Monday, May 12, 2008

Hell Week, No Exit

Well, it happens to be hell week. So guess what? You get to read about HELL!!! I wrote this paper last semester. Don't I sound smart? (and it's all copyright don't plagarize) This is what a 200 grand education gets you:

An Atheist Hell: A Study in the Perfection of Pain

Jean Paul Sartre uses hell for the setting of his existentially significant work, No Exit. While Sartre is an atheist, he uses a place that is fundamentally connected to Christian beliefs. Yet Sartre's hell is vastly dissimilar to the Christian conception of hell, and makes no reference to a God or Satan. Ultimately, the hell in No Exit serves the same purpose as a Christian hell: to torment and torture. The methods used are different, but the result is the same. In fact, Sartre's hell is more intense than a Christian one because not only is one tortured, but one tortures others, and most importantly oneself. A Christian hell features external tortures, but in Sartre's one is his or her own torturer.

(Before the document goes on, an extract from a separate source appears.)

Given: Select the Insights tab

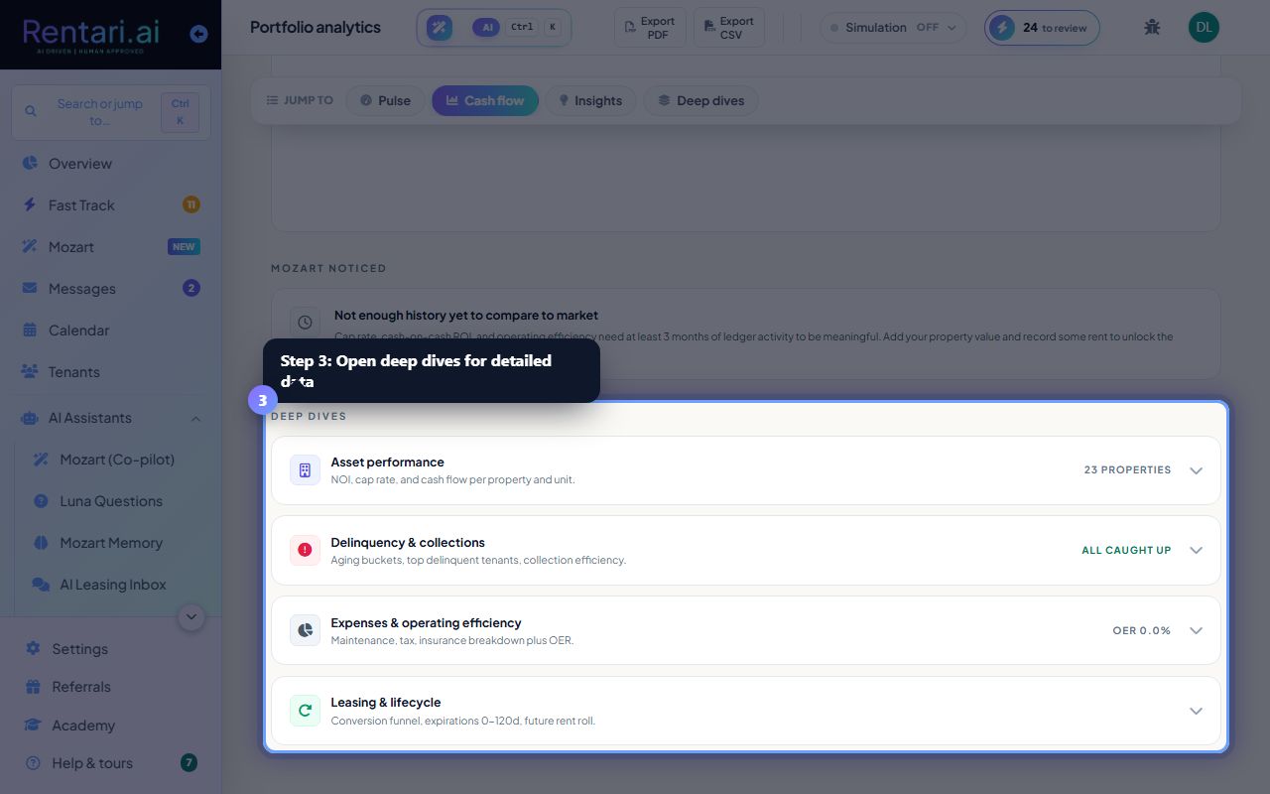Looking at the screenshot, I should [x=590, y=100].
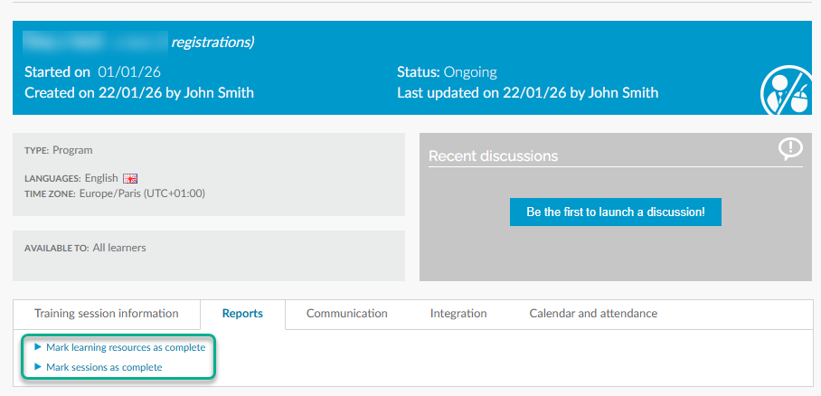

While a Christian hell offers fire and brimstone, infinite lakes of fire, and the rack, Sartre's hell consists of little more than confinement and human company. In fact, Sartre's hell ultimately proves to offer an escape; it's the people who choose to continue their torment. Sinners sent to a Christian hell “shall be punished with everlasting destruction” (2 Thessalonians 1:7-9). Pain and destruction might be the ultimate punishment for a Christian, but for Sartre's existentialist characters the judgment of “the other” is the greatest torture.

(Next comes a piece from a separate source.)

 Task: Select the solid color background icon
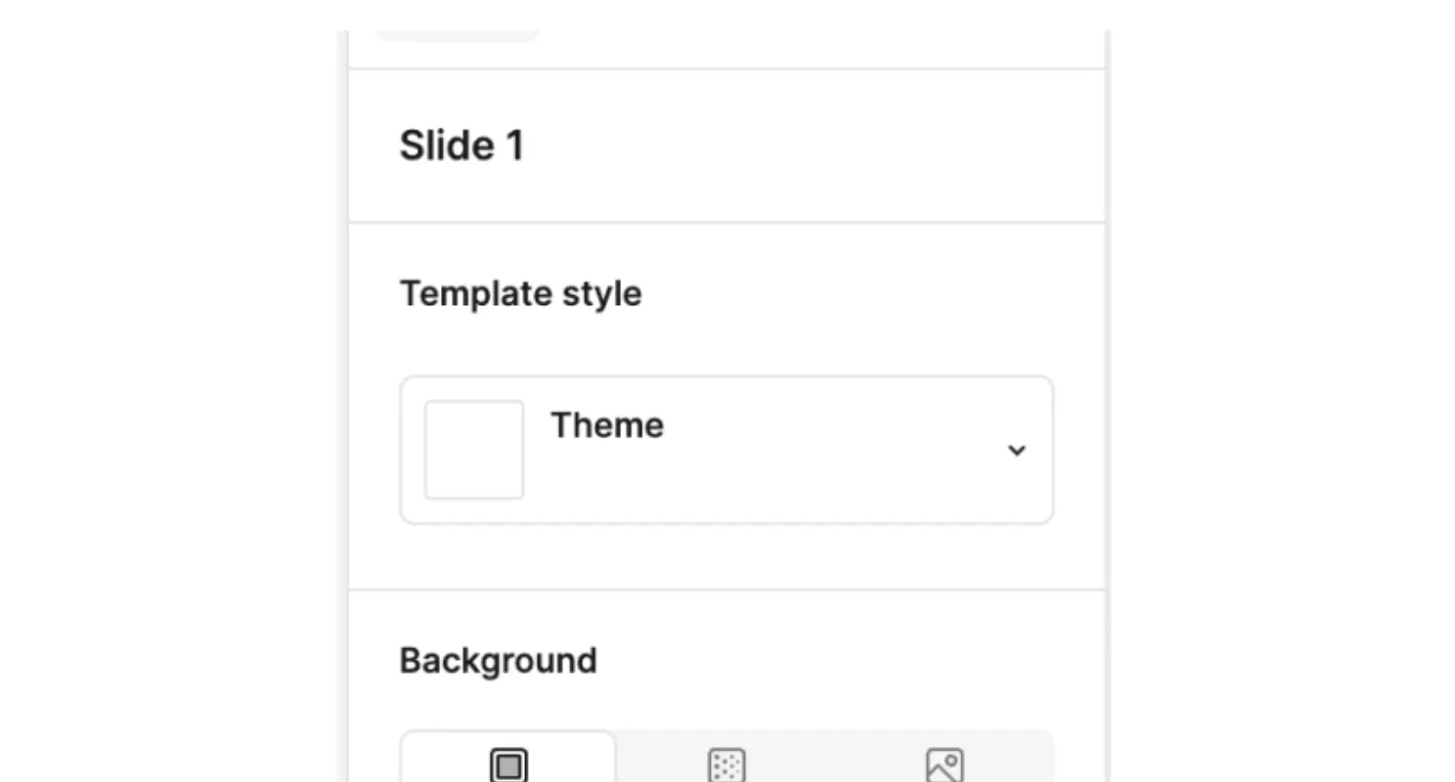tap(508, 765)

When Sartre's three main characters enter the scene, they are shocked by the lack of sinister “instruments of torture” (No Exit, 4). Slowly, Garcin begins to understand the nature of his torture, if not the actual form it will take. “Ah”, he says, “it's life without a break” (5). Once Garcin observes the lack of eyelids in his hell, he realizes there will be no escape. The rack and poker can only cause so much pain. But this hell is eternal, without even a momentary respite. A Christian hell offers physical tortures, but a Sartrean hell dispenses psychological torture. Garcin, Inez, and Estelle are to be eternally plagued with each other's company. And of course, with company comes judgment.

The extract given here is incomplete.